“What Would it Be Like to Start over from Scratch?”: Editor Toby Shimin on This Is Home
Tobi Shimin has edited more than two dozen documentary projects going back to 1988. In 2015 she cut the Sundance doc How To Dance In Ohio from director Alexandra Shiva, who returned to Sundance this year for This Is Home. The film, which won the audience award in the international documentary lineup, tells the story of four Syrian families as they move to the United States as refugees. Below, Shiva discusses the task of shaving 300 hours of dailies down to a 90 minute feature.
Filmmaker: How and why did you wind up being the editor of your film? What were the factors and attributes that led to your being hired for this job?
Shimin: I was lucky enough to edit Alexandra Shiva’s previous film, How To Dance In Ohio, a coming-of-age story about teenagers and young adults on the autism spectrum, which premiered at Sundance in 2015. In working together, we recognized that our mutual motivation in storytelling is to foster connections and a sense of shared humanity, especially with subjects who are often portrayed as “other.” This Is Home is a variation on that theme, so we both felt that I was a good fit for this story.
Filmmaker: In terms of advancing your film from its earliest assembly to your final cut, what were goals as an editor?

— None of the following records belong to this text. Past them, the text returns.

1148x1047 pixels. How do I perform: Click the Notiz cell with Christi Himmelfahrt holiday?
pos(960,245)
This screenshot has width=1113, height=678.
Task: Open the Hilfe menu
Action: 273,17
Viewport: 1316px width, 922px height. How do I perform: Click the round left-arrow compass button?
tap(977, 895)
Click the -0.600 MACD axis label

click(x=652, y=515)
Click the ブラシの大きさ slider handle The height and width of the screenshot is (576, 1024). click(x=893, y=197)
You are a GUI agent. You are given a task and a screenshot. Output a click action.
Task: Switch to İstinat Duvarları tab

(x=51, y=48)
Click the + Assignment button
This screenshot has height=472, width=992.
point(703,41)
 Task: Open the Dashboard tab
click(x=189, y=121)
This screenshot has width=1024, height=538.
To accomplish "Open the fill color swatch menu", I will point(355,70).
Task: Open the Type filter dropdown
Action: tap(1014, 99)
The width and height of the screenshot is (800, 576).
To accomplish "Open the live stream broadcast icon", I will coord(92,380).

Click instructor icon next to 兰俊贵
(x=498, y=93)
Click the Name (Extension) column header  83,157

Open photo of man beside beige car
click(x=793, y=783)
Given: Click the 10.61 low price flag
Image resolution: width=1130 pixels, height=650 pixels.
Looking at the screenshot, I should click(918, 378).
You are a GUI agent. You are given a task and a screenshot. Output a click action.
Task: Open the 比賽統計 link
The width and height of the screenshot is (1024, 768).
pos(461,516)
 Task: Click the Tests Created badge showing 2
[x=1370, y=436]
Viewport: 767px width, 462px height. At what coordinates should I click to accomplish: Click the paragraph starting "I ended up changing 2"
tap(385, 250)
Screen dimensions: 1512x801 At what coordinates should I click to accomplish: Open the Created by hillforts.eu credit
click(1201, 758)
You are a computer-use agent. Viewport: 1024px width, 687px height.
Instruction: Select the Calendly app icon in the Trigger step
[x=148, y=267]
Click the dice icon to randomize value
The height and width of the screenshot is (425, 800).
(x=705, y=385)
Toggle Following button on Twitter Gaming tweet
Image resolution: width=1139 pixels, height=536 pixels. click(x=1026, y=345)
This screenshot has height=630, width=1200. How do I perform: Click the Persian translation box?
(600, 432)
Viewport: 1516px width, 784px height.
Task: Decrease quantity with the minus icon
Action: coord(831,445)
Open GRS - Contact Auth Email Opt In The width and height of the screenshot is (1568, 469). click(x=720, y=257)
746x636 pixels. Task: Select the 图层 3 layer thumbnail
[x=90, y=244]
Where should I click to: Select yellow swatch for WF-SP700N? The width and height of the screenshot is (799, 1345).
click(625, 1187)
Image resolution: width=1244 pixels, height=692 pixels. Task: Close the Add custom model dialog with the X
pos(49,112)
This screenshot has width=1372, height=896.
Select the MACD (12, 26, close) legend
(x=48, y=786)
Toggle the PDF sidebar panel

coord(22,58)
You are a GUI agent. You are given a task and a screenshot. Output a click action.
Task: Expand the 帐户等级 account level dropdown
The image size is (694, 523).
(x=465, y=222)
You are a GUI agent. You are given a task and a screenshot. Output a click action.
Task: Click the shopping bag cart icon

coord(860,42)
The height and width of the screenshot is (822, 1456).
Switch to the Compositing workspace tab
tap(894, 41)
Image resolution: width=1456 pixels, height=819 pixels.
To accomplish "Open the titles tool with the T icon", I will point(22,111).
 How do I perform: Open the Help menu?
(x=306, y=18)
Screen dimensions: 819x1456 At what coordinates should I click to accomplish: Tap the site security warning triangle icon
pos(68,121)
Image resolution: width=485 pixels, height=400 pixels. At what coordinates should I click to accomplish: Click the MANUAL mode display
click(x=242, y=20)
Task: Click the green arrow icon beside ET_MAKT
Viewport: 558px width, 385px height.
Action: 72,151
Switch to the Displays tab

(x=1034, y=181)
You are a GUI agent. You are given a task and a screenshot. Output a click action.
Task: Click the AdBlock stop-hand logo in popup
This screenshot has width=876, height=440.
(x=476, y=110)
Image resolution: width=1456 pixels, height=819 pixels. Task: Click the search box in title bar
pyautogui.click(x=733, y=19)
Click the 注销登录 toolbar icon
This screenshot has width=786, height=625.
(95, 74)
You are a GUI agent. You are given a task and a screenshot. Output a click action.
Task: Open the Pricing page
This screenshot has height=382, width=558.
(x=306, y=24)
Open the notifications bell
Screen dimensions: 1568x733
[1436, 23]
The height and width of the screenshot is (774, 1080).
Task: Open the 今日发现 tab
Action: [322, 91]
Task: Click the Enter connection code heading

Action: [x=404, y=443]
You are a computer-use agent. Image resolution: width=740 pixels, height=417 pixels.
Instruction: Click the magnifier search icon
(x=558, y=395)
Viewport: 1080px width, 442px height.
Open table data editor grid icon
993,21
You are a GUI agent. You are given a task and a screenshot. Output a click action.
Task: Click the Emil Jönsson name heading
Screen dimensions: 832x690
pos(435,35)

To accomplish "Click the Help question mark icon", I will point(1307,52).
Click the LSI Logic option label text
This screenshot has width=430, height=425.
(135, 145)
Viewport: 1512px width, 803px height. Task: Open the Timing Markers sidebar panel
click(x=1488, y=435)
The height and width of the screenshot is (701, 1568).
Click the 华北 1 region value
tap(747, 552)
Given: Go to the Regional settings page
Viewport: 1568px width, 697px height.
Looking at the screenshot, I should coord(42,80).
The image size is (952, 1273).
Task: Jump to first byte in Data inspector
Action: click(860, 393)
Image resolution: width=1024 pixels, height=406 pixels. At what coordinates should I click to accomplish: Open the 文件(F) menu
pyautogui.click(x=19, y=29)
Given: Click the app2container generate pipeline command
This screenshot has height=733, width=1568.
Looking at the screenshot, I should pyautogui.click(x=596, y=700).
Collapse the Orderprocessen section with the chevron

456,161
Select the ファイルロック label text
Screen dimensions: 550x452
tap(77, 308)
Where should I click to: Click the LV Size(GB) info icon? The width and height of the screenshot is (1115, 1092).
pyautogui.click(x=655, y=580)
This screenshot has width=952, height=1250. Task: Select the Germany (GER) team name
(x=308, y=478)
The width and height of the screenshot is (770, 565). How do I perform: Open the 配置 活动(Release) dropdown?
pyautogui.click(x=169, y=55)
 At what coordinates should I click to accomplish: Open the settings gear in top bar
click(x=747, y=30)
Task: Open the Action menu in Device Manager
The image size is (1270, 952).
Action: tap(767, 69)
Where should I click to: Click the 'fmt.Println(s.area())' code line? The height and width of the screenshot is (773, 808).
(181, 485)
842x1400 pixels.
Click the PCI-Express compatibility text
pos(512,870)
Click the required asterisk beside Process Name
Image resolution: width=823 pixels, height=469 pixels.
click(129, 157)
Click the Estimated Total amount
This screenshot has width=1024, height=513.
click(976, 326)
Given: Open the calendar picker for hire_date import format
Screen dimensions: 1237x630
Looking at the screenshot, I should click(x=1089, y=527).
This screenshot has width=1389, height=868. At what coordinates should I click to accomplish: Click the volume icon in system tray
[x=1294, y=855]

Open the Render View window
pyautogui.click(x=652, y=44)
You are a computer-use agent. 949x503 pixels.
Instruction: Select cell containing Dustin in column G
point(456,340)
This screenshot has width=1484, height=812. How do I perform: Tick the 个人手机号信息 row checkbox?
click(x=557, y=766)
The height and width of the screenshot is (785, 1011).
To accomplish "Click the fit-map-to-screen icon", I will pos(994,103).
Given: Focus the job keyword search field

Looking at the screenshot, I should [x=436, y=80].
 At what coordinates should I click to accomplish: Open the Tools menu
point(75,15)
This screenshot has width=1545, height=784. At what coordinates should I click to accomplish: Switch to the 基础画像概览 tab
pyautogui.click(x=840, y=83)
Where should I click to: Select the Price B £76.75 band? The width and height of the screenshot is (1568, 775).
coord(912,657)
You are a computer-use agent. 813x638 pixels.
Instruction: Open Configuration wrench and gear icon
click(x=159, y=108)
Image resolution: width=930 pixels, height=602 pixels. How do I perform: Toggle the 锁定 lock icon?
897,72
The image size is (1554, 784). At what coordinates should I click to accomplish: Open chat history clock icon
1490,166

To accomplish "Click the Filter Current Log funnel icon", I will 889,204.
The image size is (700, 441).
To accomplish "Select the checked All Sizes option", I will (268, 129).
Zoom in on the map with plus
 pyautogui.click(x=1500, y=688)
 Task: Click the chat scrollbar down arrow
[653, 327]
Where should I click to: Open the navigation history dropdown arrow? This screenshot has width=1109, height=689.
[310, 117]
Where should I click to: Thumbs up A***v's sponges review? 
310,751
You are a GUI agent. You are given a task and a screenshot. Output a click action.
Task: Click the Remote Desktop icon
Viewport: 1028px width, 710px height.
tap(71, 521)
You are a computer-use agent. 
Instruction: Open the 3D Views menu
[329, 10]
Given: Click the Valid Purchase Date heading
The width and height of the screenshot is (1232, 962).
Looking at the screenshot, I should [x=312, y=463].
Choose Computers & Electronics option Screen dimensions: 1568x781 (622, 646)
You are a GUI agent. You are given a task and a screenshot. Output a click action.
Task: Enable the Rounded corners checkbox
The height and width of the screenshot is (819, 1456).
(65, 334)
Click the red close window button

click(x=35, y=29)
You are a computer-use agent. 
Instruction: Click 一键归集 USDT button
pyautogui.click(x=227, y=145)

Shimin: In our first assembly of This Is Home, we agreed that one of the big challenges was to deepen a film that could easily become a solely political issue story. We wanted to make sure we were telling a character-driven story about people who the audience relate to on a human, emotional level. The prime directive was the question we kept asking ourselves: what would it be like to start over from scratch, to arrive in a new place, in a new culture, with a new language? With that as our filter, any scene in the assembly that did more telling than showing, we cut out. We then worked with the remaining scenes and shaped the story from there.
Filmmaker: What elements of the film did you want to enhance, or preserve, or tease out or totally reshape? How did you achieve these goals? What types of editing techniques, or processes, or feedback screenings allowed this work to occur?
Shimin: Our priority in unfolding this story was to make it as relatable as possible as we followed the story of the four families through their first eight months in this country. Alexandra formed a strong bond with the subjects as she filmed with them, and I fell in love with them in the footage, as I screened the almost 300 hours of dailies, but we only had 90 minutes to make an audience feel the same way. Knowing that while we wanted the vérité scenes to be as immersive as possible, but also knowing that all the dialogue needed to be translated and read by the viewer, we put the emphasis in editing on highlighting the most human, universal and emotional moments. We relied heavily on feedback screenings to gauge how close or far we were from this goal.
Filmmaker: As an editor, how did you come up in the business, and what influences have affected your work?
Shimin: I began professionally as a sound editor in both narrative and documentary film, before I switched to picture editing. Working in the realm of sound developed in me a deep appreciation of the psychology of atmosphere and subtlety, sometimes even on a subliminal level. I find that I am most drawn to stories wheresubtlety and subtext are as important as the main storyline.
Filmmaker: What editing system did you use, and why?
Shimin: I edited This Is Home on Avid. I cut my last film on Premiere and found that in working closely with my associate editor, Joy Reed, we struggled quite a bit sending project files back and forth. On this project, we knew we were going to be sharing a substantially larger amount of material, given all the translations, so we decided Avid was a better choice.
Filmmaker: What was the most difficult scene to cut and why? And how did you do it?
Shimin: The opening scene of This Is Home was both the easiest and the most difficult scene in the editing process. The actual crafting of the scene was relatively easy, but finding a scene to open a story like this was extraordinarily difficult. We wanted to bring the audience into the feeling of being disoriented but not lost, uprooted but not ungrounded, and in great need of help, yet not helpless. We knew it was important to also bring in the element of humor and humanity to a very fraught situation. I am extremely proud of what we landed on as our opening.
Filmmaker: Finally, now that the process is over, what new meanings has the film taken on for you? What did you discover in the footage that you might not have seen initially, and how does your final understanding of the film differ from the understanding that you began with?
Shimin: This Is Home began as a story about refugees – a group of people in search of safety and resettlement. I think, for all of us working on the film, the story became much more human and personalized. It became a story of families – mothers and fathers, husbands and wives and children. It became a story of people we know and feel connected to by walking alongside them as they start their lives over.